Já entre os personagens novos, os três maiores destaques são Abby, Dixon e Dina. A primeira pela apresentação objetiva e contundente oferecida por Kaitlyn Dever. O mesmo vale para Dixon, eficientemente interpretado por Jeffrey Wright. Enquanto Isabela Merced esbanja carisma na pele da melhor amiga da protagonista, ao mesmo tempo que junto com a gente, o público, contempla sua mudança.
Os demais nomes no elenco seguem essa construção acertada, de acordo com o que cada personagem exige. Também estão em cena Gabriel Luna, Young Mazino, Tati Gabrielle, e Catherine O'Hara.
Há ainda tempo para recriar, e em alguns casos até melhorar, momentos icônicos do jogo, para deleite dos fãs. Esmero que inclui principalmente os trabalhos de fotografia, figurino e direção de arte, para recriar em live-action, aquele mundo desolado e desesperançoso. E claro, maquiagem e coreografia de ação, já que além de outros humanos, a ameaça dos "zumbis" continua, e com evoluções.
A segunda temporada de The Last of Us é uma longa observação sobre a possível perda da humanidade, diante da dificuldade de lidar com o luto. Mantém as qualidades técnicas e narrativas, porém economiza a história, entregando menos que o esperado.
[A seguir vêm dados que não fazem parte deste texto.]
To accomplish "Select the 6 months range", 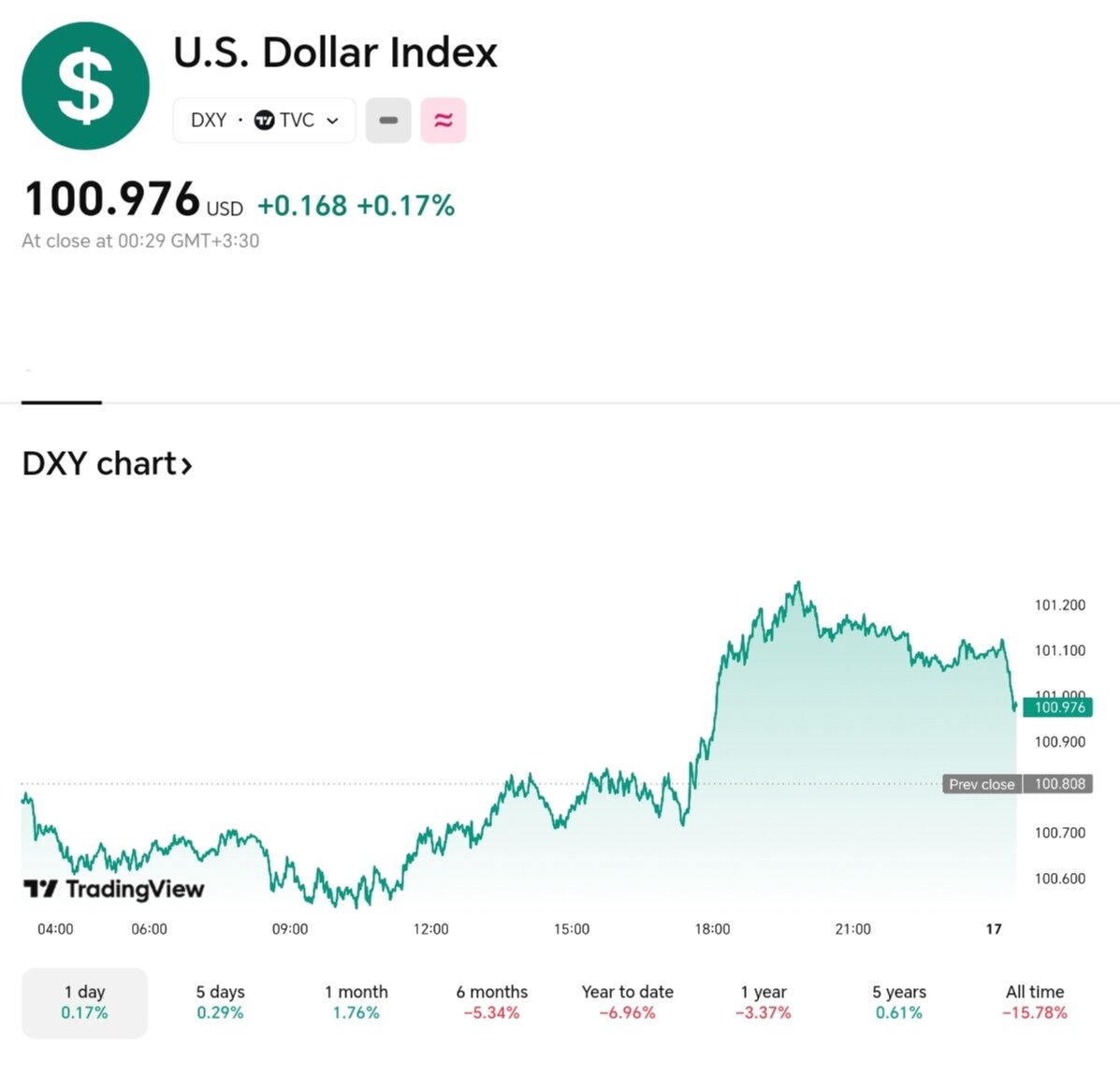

A sensação de que esperamos muito - dois anos - e recebemos pouco, é real. E pensar que teremos que esperar esse mesmo tempo para receber um pouco mais, é desanimador. Não o suficiente para abandonarmos a série. Não, ela ainda é muito boa. Mas o bastante para reclamarmos por meses à fio.
A primeira temporada de The Last of Us tem nove episódios, a segunda tem sete, e todos disponíveis na HBO Max!